REQUIRED WORK ▸
Rewrite the records as a numbered list, starting at the line that contains "Select the KENWOOD logo on the left charger" and running through the end of the records, with blank lines and pictures left out.

◇ ◇ ◇ ◇ ◇

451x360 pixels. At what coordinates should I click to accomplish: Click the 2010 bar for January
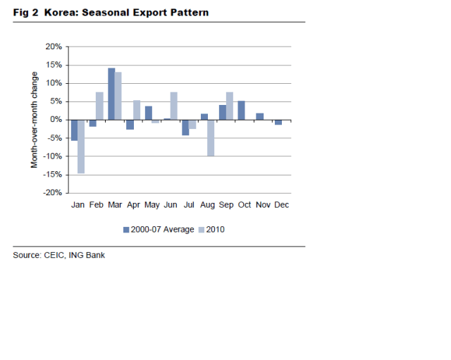pos(81,146)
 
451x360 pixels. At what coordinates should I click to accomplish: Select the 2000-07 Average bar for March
pos(111,94)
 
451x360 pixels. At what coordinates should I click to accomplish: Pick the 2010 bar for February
pos(99,106)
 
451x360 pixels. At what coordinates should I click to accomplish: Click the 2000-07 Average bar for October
pos(241,110)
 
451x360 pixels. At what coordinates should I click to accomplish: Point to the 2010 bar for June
pos(173,106)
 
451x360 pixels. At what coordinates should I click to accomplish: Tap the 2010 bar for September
pos(229,106)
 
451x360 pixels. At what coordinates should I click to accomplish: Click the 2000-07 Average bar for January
pos(74,130)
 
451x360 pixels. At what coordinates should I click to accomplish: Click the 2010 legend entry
pos(212,229)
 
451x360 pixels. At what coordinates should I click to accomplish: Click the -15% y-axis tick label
pos(52,174)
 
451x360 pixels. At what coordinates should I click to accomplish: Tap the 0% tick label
pos(56,120)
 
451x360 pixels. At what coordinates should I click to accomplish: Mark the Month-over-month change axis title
pos(34,120)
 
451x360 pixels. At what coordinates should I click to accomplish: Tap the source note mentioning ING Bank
pos(58,255)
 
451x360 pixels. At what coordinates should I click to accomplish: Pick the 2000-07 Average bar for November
pos(259,116)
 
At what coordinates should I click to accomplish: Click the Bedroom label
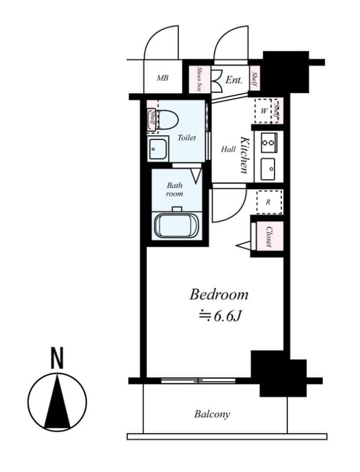pos(218,294)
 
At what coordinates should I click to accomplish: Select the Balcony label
pos(212,414)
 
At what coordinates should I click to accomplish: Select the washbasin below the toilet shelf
pos(158,150)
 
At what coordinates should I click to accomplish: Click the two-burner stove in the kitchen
pos(268,142)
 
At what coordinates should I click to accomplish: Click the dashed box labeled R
pos(269,202)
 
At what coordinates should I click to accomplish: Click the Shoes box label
pos(199,78)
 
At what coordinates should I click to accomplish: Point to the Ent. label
pos(234,78)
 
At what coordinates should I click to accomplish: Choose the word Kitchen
pos(244,155)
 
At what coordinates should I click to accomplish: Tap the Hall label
pos(228,149)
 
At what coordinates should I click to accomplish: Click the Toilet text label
pos(186,137)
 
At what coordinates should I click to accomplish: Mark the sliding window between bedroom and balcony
pos(198,381)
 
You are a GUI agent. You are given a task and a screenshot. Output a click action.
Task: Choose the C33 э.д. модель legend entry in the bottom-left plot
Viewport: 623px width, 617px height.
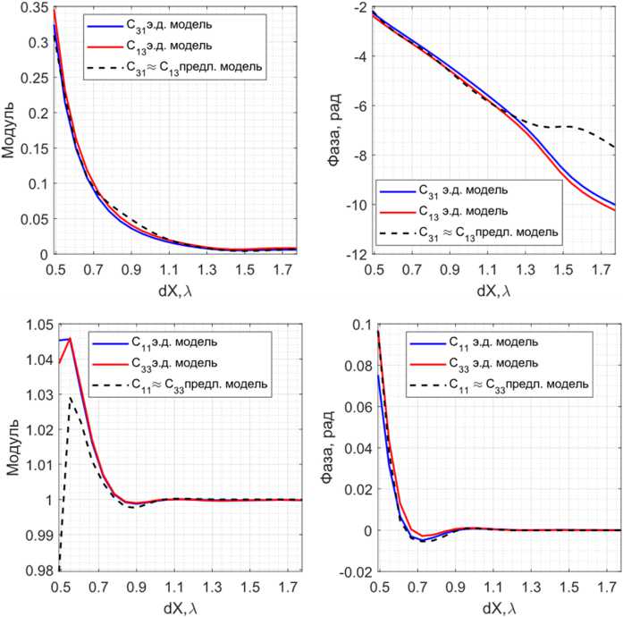(x=171, y=363)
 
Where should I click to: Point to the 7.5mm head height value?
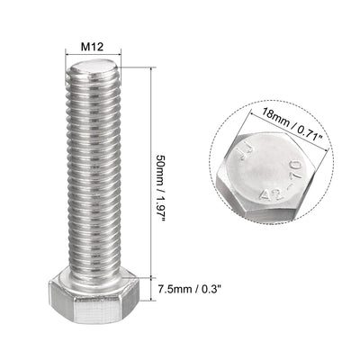point(173,290)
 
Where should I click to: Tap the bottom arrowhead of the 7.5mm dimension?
point(149,307)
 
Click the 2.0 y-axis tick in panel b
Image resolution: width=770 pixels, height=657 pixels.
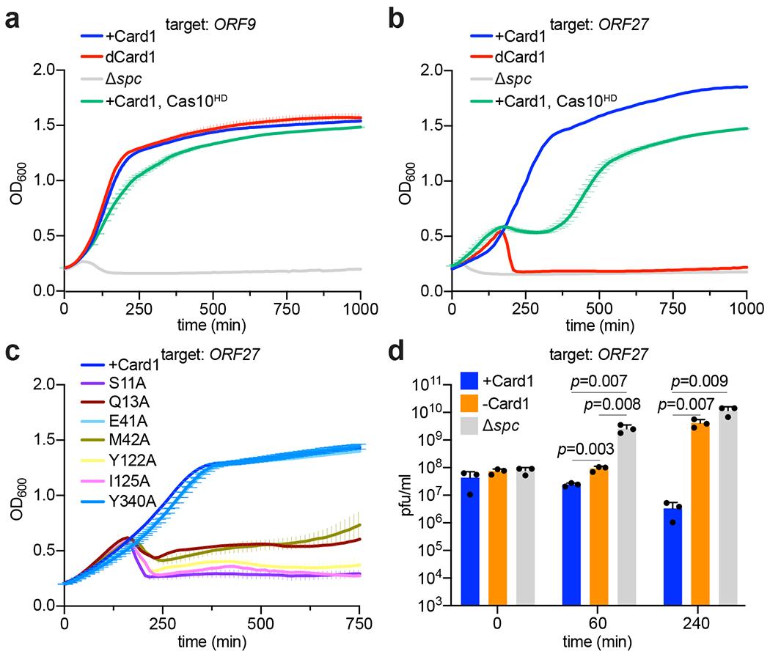431,70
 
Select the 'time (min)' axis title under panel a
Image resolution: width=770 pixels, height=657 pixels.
213,323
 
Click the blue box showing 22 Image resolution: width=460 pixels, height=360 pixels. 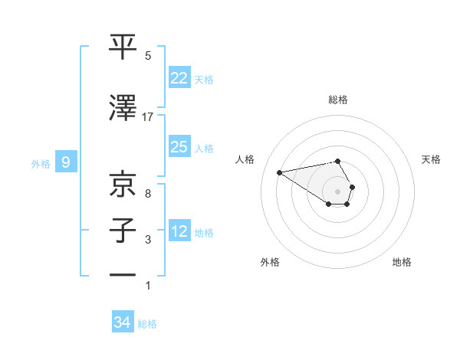pyautogui.click(x=179, y=77)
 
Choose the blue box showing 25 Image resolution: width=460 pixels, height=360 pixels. pyautogui.click(x=179, y=146)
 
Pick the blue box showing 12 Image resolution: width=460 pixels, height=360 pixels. pyautogui.click(x=179, y=231)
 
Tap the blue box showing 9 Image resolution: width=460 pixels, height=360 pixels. pyautogui.click(x=66, y=162)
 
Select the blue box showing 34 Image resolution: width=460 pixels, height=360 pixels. pyautogui.click(x=123, y=322)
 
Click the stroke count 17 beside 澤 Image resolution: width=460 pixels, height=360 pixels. pyautogui.click(x=148, y=117)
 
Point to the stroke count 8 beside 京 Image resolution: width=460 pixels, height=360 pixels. pyautogui.click(x=148, y=193)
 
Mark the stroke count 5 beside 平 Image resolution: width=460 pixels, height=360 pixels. pyautogui.click(x=148, y=56)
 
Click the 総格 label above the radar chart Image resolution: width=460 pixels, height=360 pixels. pyautogui.click(x=338, y=100)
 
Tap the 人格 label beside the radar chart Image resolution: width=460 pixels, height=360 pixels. pyautogui.click(x=245, y=159)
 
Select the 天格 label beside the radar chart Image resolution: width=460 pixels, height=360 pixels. pyautogui.click(x=432, y=159)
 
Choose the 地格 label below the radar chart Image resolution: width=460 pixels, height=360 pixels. pyautogui.click(x=402, y=262)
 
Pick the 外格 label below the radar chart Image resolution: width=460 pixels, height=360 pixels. pyautogui.click(x=270, y=262)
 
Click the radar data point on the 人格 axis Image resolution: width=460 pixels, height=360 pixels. pyautogui.click(x=280, y=172)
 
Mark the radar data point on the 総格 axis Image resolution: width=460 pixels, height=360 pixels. pyautogui.click(x=338, y=161)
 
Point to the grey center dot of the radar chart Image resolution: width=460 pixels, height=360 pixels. pyautogui.click(x=338, y=191)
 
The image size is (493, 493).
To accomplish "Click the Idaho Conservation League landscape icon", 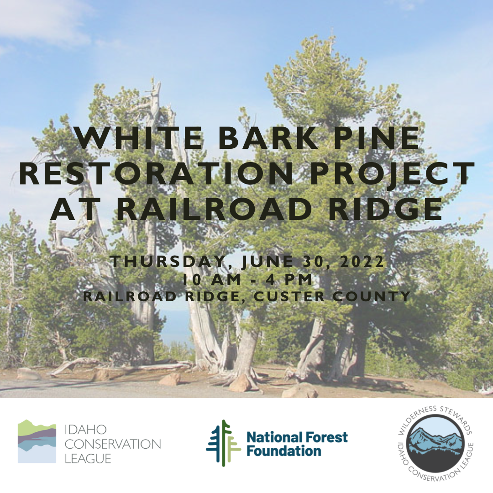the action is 37,441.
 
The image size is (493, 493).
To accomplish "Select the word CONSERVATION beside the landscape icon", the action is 113,444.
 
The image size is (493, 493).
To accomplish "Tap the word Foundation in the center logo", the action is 283,451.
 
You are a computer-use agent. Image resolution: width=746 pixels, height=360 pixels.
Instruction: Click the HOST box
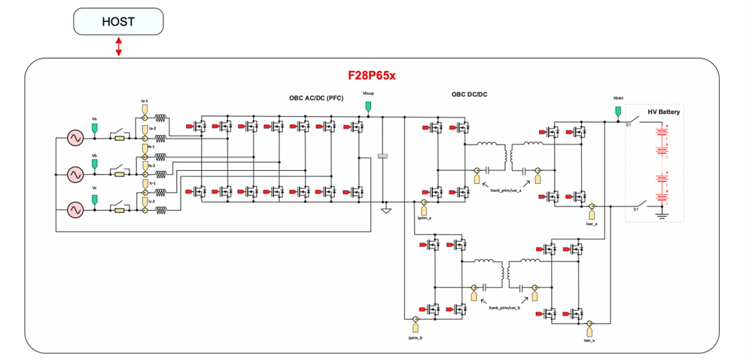[x=118, y=21]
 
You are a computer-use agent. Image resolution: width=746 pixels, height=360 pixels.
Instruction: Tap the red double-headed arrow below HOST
[x=118, y=47]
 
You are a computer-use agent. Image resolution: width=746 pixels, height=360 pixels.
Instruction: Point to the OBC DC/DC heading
[x=469, y=95]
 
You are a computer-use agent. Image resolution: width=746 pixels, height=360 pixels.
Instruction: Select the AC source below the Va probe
[x=75, y=139]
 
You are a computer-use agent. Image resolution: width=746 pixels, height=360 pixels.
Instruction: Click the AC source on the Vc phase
[x=75, y=209]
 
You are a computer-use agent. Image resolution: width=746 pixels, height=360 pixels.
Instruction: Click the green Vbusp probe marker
[x=367, y=108]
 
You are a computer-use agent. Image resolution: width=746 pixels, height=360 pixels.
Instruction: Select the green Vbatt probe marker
[x=618, y=111]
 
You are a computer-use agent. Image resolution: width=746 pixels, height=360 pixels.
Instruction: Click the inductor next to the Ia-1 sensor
[x=161, y=119]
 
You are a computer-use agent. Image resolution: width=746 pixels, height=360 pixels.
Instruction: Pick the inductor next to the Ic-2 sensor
[x=161, y=210]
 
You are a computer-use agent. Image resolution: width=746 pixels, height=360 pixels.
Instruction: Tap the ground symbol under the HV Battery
[x=662, y=216]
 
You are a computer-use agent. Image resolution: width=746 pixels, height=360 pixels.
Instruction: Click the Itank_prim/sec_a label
[x=505, y=192]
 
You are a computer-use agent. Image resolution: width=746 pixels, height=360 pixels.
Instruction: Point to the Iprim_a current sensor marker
[x=424, y=206]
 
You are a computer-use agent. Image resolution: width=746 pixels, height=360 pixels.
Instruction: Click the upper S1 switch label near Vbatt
[x=628, y=125]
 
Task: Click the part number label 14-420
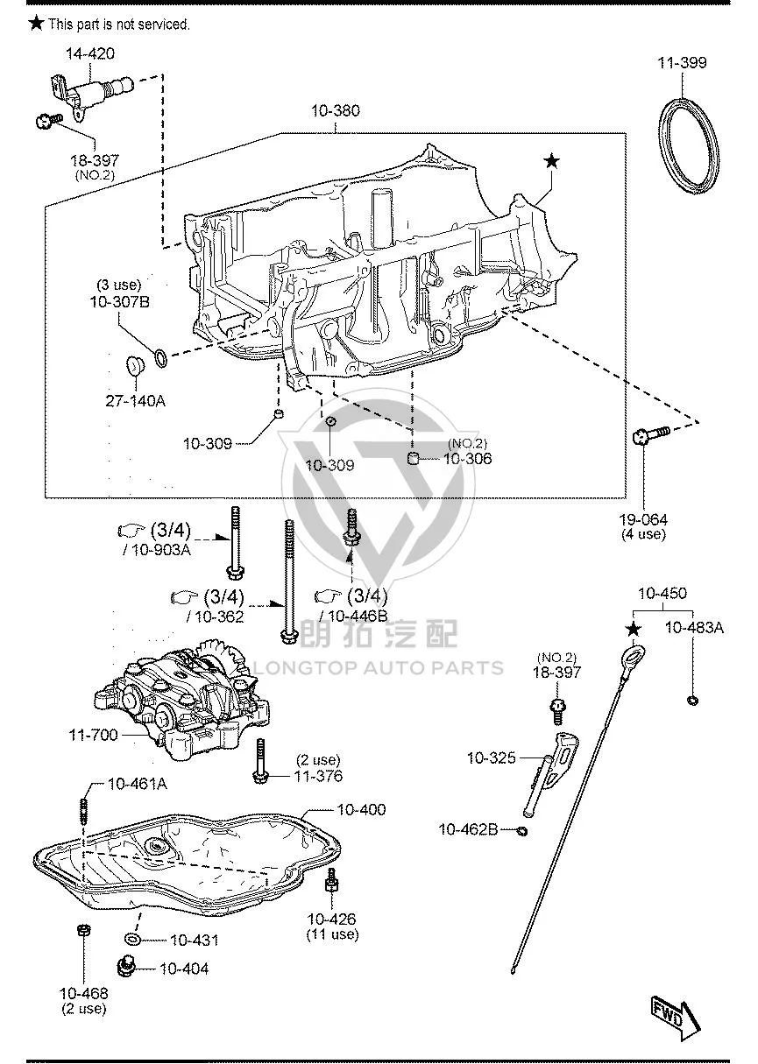point(90,53)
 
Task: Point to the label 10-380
point(336,110)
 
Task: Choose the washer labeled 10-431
point(132,939)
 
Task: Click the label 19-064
point(643,519)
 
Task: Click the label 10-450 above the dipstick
point(662,593)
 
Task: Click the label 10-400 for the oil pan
point(361,809)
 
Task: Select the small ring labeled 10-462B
point(522,831)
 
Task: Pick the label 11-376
point(318,776)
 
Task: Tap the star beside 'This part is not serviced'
point(37,23)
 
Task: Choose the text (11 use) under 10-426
point(332,934)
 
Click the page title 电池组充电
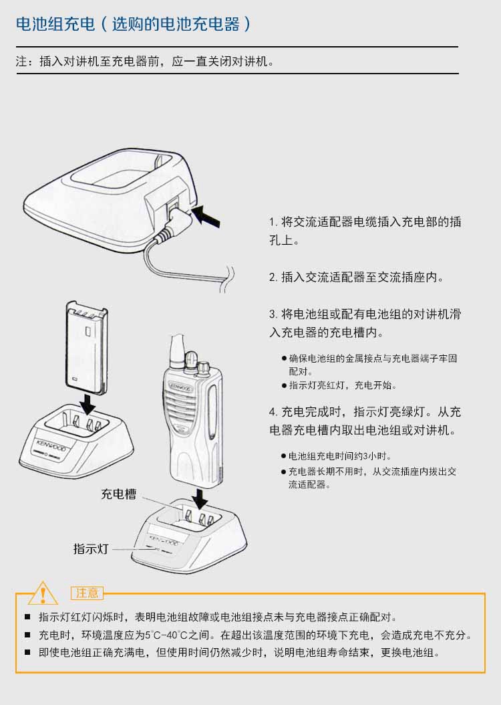[x=55, y=24]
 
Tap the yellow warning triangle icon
[x=43, y=593]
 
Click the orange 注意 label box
[x=87, y=593]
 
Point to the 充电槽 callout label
[x=118, y=494]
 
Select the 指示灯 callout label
[x=91, y=548]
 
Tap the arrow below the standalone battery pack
[x=88, y=404]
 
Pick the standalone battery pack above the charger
[x=87, y=348]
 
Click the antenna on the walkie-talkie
[x=178, y=349]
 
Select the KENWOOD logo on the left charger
[x=51, y=445]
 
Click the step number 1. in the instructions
[x=274, y=222]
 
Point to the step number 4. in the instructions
[x=274, y=412]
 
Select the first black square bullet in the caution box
[x=27, y=617]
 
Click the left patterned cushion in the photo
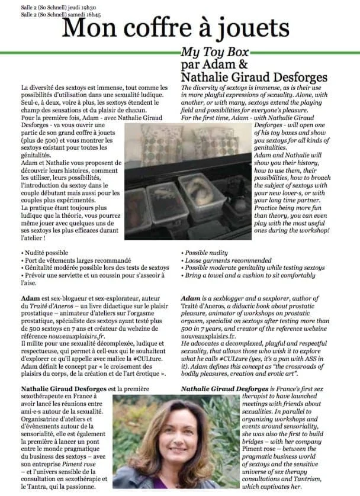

◇ ◇ ◇ ◇ ◇

THE RESULT ▸
1. Select the KENWOOD logo on the left charger
2. [x=51, y=445]
3. Click the step number 1. in the instructions
4. [x=274, y=222]
5. Point to the step number 4. in the instructions
6. [x=274, y=412]
7. Select the first black square bullet in the caution box
8. [x=27, y=617]
9. Click the left patterned cushion in the photo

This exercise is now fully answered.